Ada beberapa langkah yang diambil Pemerintah Indonesia untuk menangani perubahan pada global supply chain ini. Misalnya Pemerintah sempat memberlakukan larangan ekspor, penyederhanaan lartas ekspor sebanyak 749 kode HS Code, penyederhanaan lartas impor, percepatan ekspor/impor bagi reputable traders (traders dengan track record yang baik)serta memberikan beberapa stimulus fiskal untuk PPh Pasal 21, PPh Pasal 22 Impor dan PPh Pasal 25. Dalam lingkup traders, sebetulnya juga muncul beberapa persoalan yang bersifat privat seperti upaya-upaya pembatalan kontrak distribusi atas dalih force majeur.

(Baca juga: Penting!!! Inilah Putusan-Putusan PHK Akibat Force Majeur).

Terkait hal ini, Senior Associate HHP Lawfirm in Association with Baker & Mc Kenzie, Sheriel Ivia, mengingatkan untuk jenis usaha distribusi yang berkaitan dengan produk obat dan makanan agar tidak serta merta melakukan pengakhiran perjanjian distribusi dan langsung menunjuk distributor baru. Mengingat jenis produk tersebut membutuhkan registrasi di BPOM, dan Indonesia tidak mengenal adanya konsep ‘transfer registrasi’, maka akan memakan waktu bila harus mengurus pendaftaran perjanjian distribusi baru nantinya.

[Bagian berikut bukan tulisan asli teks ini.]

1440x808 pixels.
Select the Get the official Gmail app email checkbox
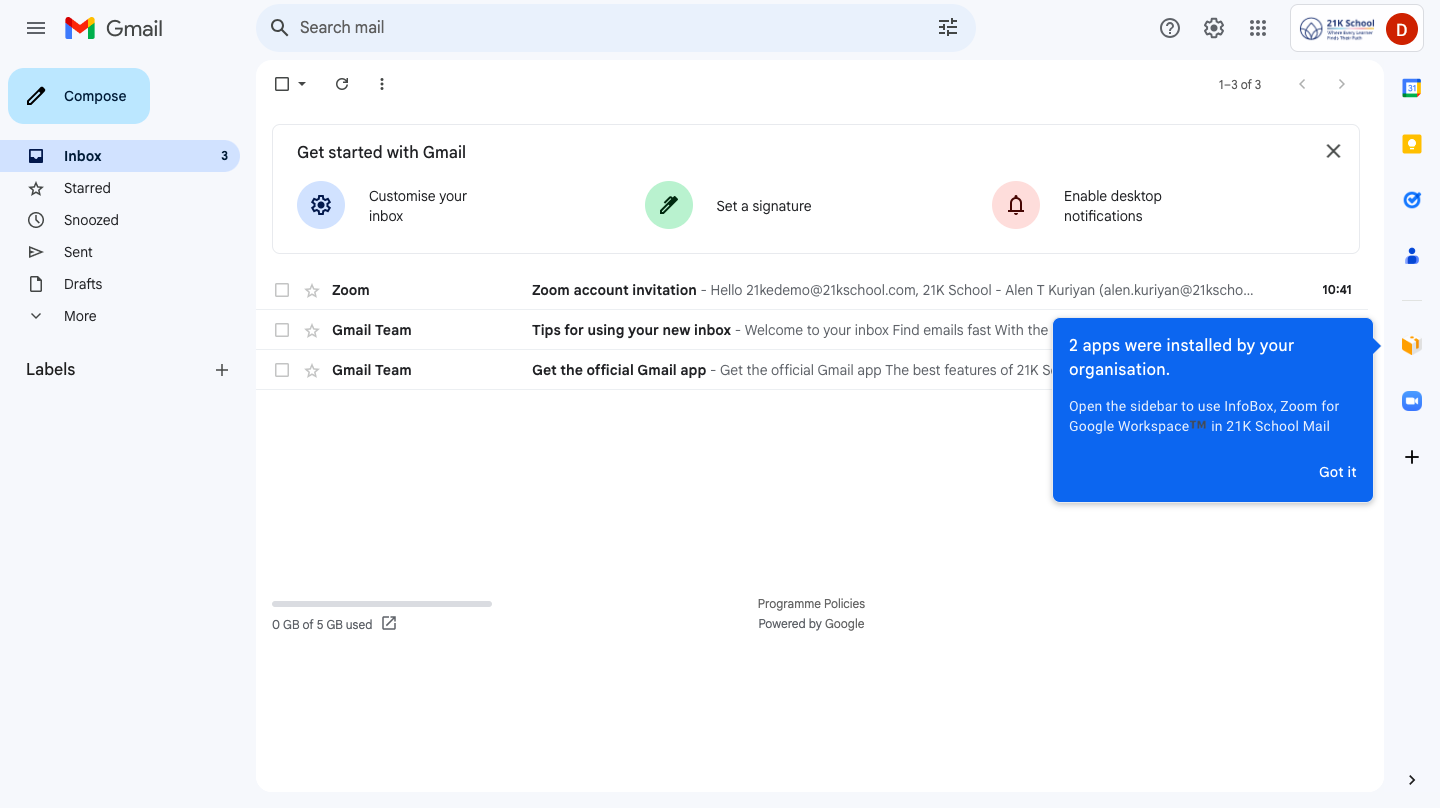(282, 370)
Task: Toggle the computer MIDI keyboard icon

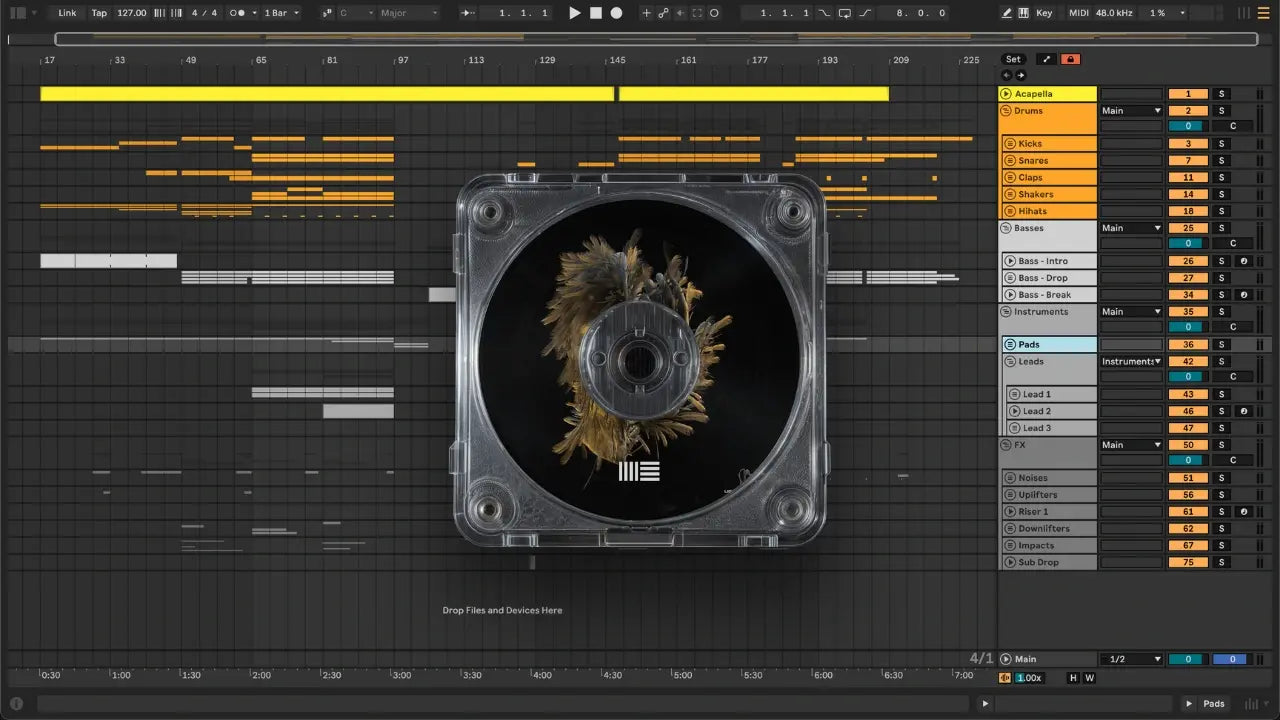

“Bila kontrak lama langsung diakhiri begitu saja dan langsung menunjuk distributor baru, maka distributor baru akan butuh waktu lagi untuk mendaftarkan perjanjian distribusi tersebut,” jelasnya dalam webinar bertajuk Perubahan dalam Global Supply Chain terkait Kontrak Distribusi dan Kebijakan Terkini, Selasa (14/07) lalu.

Lagipula, perjanjian distribusi yang masih berlaku hanya bisa diakhiri atas persetujuan dari kedua belah pihak. Termasuk penggunaan klausul force majeur untuk mengakhiri kontrak di masa pandemi tak bisa disamaratakan antar kasus. Bilapun kontrak distribusi bisa diakhiri secara sepihak, ini hanya akan berlaku bilamana perusahaan dibubarkan, perusahaan menghentikan kegiatan usaha, dialihkan hak keagenan/kedistributorannya, bangkrut/pailit atau perjanjian tidak diperpanjang.

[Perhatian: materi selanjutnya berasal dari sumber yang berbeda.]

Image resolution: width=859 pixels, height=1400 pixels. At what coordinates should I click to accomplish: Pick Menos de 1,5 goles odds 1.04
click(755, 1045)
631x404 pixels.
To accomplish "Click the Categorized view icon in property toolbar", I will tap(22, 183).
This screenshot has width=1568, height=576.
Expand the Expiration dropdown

Partner HHP Lawfirm, Riza Buditomo menambahkan ada beberapa poin yang setidaknya harus ditambahkan dan dikaji ulang dalam kontrak distribusi dalam masa covid ini. Pertama, memasukkan klausul tambahan Covid-19. Dalam klausul ini, perlu diatur ketentuan dalam memproduksi suatu barang harus ada protokol Kesehatan, terutama untuk barang-barang makanan/minuman atau barang supporting lainnya. Intinya, ditambahkan klausul agar para pihak berjanji bahwa barang yang diproduksi tersebut harus merupakan barang yang diproduksi sesuai dengan standar Kesehatan yang ada, minimal sesuai standar yang telah ditetapkan Pemerintah atau bisa merujuk pada standar WHO.

Selain masalah standar produksi, komunikasi berkala juga perlu dilakukan dimasa-masa Covid-19, mengingat ada banyak sekali kemungkinan perubahan-perubahan baik dari sisi regulasi dan kebijakan antar negara maupun kondisi di lapangan. Untuk itu, komunikasi berkala menjadi hal yang sangat penting untuk melakukan evaluasi seiring dengan perkembangan normal baru (new normal). Terkait jangka waktu perjanjian, perlu diatur perjanjian yang sifatnya lebih singkat dan tidak open ended (perpanjangan tidak otomatis) agar para pihak yang terikat dalam kontrak memiliki fleksibilitas (bisa mengikuti perkembangan yang ada). Ini juga berkaitan dengan kegiatan komunikasi secara berkala seperti disebutkan sebelumnya. Bila klausul yang digunakan adalah perpanjangan otomatis, maka akan ada issue terkait termination kontrak, apalagi bila hendak melakukan penggantian rekan dalam berusaha.